As an example, many humans, myself included, have travelled the world for various purposes. This type of travel contributes to a carbon footprint and can potentially spread diseases such as COVID-19. This is not to say that travel is frowned upon, but we as scientists and researchers should think about our own carbon footprint or better yet how can we reduce our own carbon footprint. As we work from home and social distance ourselves, conferences and presentations have all been moved online. This platform may be part of our permanent future to help heal Sogobia.
As an Indigenous researcher who has spent many hours studying Federal Indian and natural resource law, I am fully aware of the injustices that have been and continue to be done to Native American people who have fought tirelessly for religious, land, and environmental rights and protections. What is also disturbing, is the fact that knowledge and words of Indigenous people are not fully incorporated in policy and law despite having nurtured a cultural relationship with the land since time immemorial. Our ancestors and non-human relatives have shared with us lifeways for survival and it behooves others to seek our perspectives and advice on these intimate relationships we have with our plants and animals. For many Indigenous researchers, we consider our research to be like ceremony. Our research becomes a part of us, like nature, we are not separate from it. According to Indigenous scholar, Shawn Wilson an Opaskwayak Cree has said, “we as Indigenous people have a ‘literally’ grounded sense of identity…the very nature of this relationship leads directly to our spirituality and sense of belonging…the relationships we form with our cosmos result in the spiritual nature of our existence and therefore our research as an extension of ourselves”. Due to my cultural teachings I try my best to implement them in my role as a mother, the research that I do, the foundation of our microfarm, and my interactions with Sogobia.
Me and my youngest Isla Rain searching for Peyote in the Peyote Gardens of south Texas.
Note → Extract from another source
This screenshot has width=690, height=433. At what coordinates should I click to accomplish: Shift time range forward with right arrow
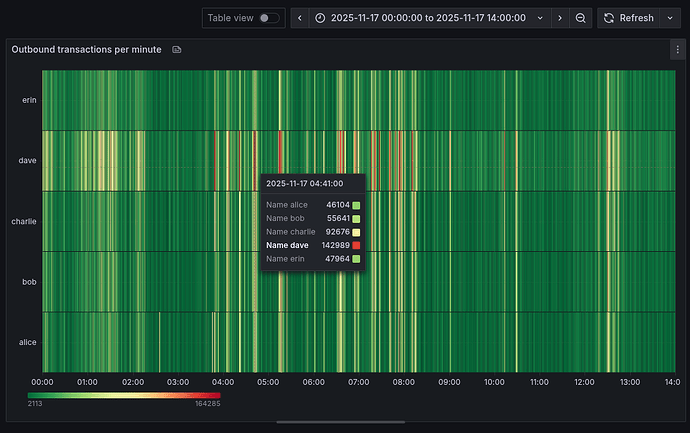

Photo by Author.
My husband and youngest taking a break from farming. Photo by author.
In this fast-paced world, it has taken a virus to slow us down. Some of us have begun to reflect on not only what we consider to be important, but on our personal impacts to the environment and how it relates to the spread of diseases, ecocide, and climate change. This is what I believe Peyote is also asking for. It needs time and space to regenerate, rejuvenate, grow, propagate, and to be free from further stress and human impacts. As I move forward in my work, I want to think that I used my time in quarantine to truly listen to what Sogobia has wordlessly tried to tell us and to perpetually ask for forgiveness and make the best attempt I can at reconciling my environmental accountabilities.